TASK OBJECTIVE: Transcribe every entry precisely, omitting nothing.

PROVIDED DATA:
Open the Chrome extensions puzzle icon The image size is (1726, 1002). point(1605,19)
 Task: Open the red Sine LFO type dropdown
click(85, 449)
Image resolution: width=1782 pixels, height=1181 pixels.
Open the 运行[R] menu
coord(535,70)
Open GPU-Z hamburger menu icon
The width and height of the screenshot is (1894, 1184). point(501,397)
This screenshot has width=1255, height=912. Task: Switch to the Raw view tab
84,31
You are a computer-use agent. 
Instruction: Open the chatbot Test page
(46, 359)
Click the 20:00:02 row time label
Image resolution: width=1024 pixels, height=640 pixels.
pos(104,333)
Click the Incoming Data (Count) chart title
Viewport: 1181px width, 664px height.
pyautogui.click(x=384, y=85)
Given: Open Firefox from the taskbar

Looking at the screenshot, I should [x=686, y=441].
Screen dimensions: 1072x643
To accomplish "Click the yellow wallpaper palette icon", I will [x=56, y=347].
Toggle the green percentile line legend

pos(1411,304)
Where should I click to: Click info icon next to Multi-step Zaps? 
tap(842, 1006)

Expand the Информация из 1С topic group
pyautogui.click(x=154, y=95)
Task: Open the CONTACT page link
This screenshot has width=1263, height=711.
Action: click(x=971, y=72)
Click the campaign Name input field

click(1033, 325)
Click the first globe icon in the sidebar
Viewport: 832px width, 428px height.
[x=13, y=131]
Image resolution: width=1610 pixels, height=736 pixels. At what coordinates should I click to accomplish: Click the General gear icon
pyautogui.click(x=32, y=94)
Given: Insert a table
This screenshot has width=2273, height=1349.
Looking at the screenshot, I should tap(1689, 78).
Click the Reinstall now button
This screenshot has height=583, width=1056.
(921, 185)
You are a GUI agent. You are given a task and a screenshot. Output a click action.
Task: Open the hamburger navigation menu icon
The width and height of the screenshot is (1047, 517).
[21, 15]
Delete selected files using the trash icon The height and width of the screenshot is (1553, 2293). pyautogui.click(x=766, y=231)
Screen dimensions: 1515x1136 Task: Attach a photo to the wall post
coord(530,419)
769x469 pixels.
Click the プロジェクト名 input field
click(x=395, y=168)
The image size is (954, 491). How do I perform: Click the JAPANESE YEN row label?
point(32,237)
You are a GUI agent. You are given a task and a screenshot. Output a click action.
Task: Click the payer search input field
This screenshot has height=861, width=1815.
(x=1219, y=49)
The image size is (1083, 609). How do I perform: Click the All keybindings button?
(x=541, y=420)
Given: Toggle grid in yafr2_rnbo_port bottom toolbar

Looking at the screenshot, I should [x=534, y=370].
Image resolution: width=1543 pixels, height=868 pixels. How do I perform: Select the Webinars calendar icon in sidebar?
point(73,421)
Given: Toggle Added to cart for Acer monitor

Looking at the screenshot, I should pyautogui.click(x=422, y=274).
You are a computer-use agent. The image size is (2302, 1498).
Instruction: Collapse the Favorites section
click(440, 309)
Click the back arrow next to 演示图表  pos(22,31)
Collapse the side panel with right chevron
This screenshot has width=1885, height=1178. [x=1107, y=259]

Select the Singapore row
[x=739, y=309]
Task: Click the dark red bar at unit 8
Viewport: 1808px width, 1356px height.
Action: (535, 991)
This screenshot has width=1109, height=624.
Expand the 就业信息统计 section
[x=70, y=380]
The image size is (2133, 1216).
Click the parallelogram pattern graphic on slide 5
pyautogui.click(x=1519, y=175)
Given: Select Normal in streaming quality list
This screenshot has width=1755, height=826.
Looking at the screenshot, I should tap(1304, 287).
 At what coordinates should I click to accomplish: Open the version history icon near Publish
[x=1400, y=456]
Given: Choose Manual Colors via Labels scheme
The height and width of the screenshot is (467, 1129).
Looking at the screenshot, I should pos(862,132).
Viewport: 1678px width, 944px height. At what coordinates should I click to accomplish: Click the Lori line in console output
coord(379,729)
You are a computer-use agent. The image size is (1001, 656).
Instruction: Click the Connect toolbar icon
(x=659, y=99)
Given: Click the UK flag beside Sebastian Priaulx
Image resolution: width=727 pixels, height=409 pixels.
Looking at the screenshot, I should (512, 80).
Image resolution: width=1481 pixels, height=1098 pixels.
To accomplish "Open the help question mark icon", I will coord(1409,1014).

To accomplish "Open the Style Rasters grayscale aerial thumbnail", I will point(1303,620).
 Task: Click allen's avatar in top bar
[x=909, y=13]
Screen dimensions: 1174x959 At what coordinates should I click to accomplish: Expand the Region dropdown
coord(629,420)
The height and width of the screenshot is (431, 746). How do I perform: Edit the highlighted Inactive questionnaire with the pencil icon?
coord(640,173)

ANSWER TO THE EXERCISE:
Open the Chrome extensions puzzle icon The image size is (1726, 1002). point(1605,19)
 Task: Open the red Sine LFO type dropdown
click(85, 449)
Image resolution: width=1782 pixels, height=1181 pixels.
Open the 运行[R] menu
coord(535,70)
Open GPU-Z hamburger menu icon
The width and height of the screenshot is (1894, 1184). point(501,397)
This screenshot has width=1255, height=912. Task: Switch to the Raw view tab
84,31
You are a computer-use agent. 
Instruction: Open the chatbot Test page
(46, 359)
Click the 20:00:02 row time label
Image resolution: width=1024 pixels, height=640 pixels.
pos(104,333)
Click the Incoming Data (Count) chart title
Viewport: 1181px width, 664px height.
pyautogui.click(x=384, y=85)
Given: Open Firefox from the taskbar

Looking at the screenshot, I should [x=686, y=441].
Screen dimensions: 1072x643
To accomplish "Click the yellow wallpaper palette icon", I will [x=56, y=347].
Toggle the green percentile line legend

pos(1411,304)
Where should I click to: Click info icon next to Multi-step Zaps? 
tap(842, 1006)

Expand the Информация из 1С topic group
pyautogui.click(x=154, y=95)
Task: Open the CONTACT page link
This screenshot has width=1263, height=711.
Action: click(x=971, y=72)
Click the campaign Name input field

click(1033, 325)
Click the first globe icon in the sidebar
Viewport: 832px width, 428px height.
[x=13, y=131]
Image resolution: width=1610 pixels, height=736 pixels. At what coordinates should I click to accomplish: Click the General gear icon
pyautogui.click(x=32, y=94)
Given: Insert a table
This screenshot has width=2273, height=1349.
Looking at the screenshot, I should tap(1689, 78).
Click the Reinstall now button
This screenshot has height=583, width=1056.
(921, 185)
You are a GUI agent. You are given a task and a screenshot. Output a click action.
Task: Open the hamburger navigation menu icon
The width and height of the screenshot is (1047, 517).
[21, 15]
Delete selected files using the trash icon The height and width of the screenshot is (1553, 2293). pyautogui.click(x=766, y=231)
Screen dimensions: 1515x1136 Task: Attach a photo to the wall post
coord(530,419)
769x469 pixels.
Click the プロジェクト名 input field
click(x=395, y=168)
The image size is (954, 491). How do I perform: Click the JAPANESE YEN row label?
point(32,237)
You are a GUI agent. You are given a task and a screenshot. Output a click action.
Task: Click the payer search input field
This screenshot has height=861, width=1815.
(x=1219, y=49)
The image size is (1083, 609). How do I perform: Click the All keybindings button?
(x=541, y=420)
Given: Toggle grid in yafr2_rnbo_port bottom toolbar

Looking at the screenshot, I should [x=534, y=370].
Image resolution: width=1543 pixels, height=868 pixels. How do I perform: Select the Webinars calendar icon in sidebar?
point(73,421)
Given: Toggle Added to cart for Acer monitor

Looking at the screenshot, I should pyautogui.click(x=422, y=274).
You are a computer-use agent. The image size is (2302, 1498).
Instruction: Collapse the Favorites section
click(440, 309)
Click the back arrow next to 演示图表  pos(22,31)
Collapse the side panel with right chevron
This screenshot has width=1885, height=1178. [x=1107, y=259]

Select the Singapore row
[x=739, y=309]
Task: Click the dark red bar at unit 8
Viewport: 1808px width, 1356px height.
Action: (535, 991)
This screenshot has width=1109, height=624.
Expand the 就业信息统计 section
[x=70, y=380]
The image size is (2133, 1216).
Click the parallelogram pattern graphic on slide 5
pyautogui.click(x=1519, y=175)
Given: Select Normal in streaming quality list
This screenshot has width=1755, height=826.
Looking at the screenshot, I should tap(1304, 287).
 At what coordinates should I click to accomplish: Open the version history icon near Publish
[x=1400, y=456]
Given: Choose Manual Colors via Labels scheme
The height and width of the screenshot is (467, 1129).
Looking at the screenshot, I should pos(862,132).
Viewport: 1678px width, 944px height. At what coordinates should I click to accomplish: Click the Lori line in console output
coord(379,729)
You are a computer-use agent. The image size is (1001, 656).
Instruction: Click the Connect toolbar icon
(x=659, y=99)
Given: Click the UK flag beside Sebastian Priaulx
Image resolution: width=727 pixels, height=409 pixels.
Looking at the screenshot, I should (512, 80).
Image resolution: width=1481 pixels, height=1098 pixels.
To accomplish "Open the help question mark icon", I will coord(1409,1014).

To accomplish "Open the Style Rasters grayscale aerial thumbnail", I will point(1303,620).
 Task: Click allen's avatar in top bar
[x=909, y=13]
Screen dimensions: 1174x959 At what coordinates should I click to accomplish: Expand the Region dropdown
coord(629,420)
The height and width of the screenshot is (431, 746). How do I perform: Edit the highlighted Inactive questionnaire with the pencil icon?
coord(640,173)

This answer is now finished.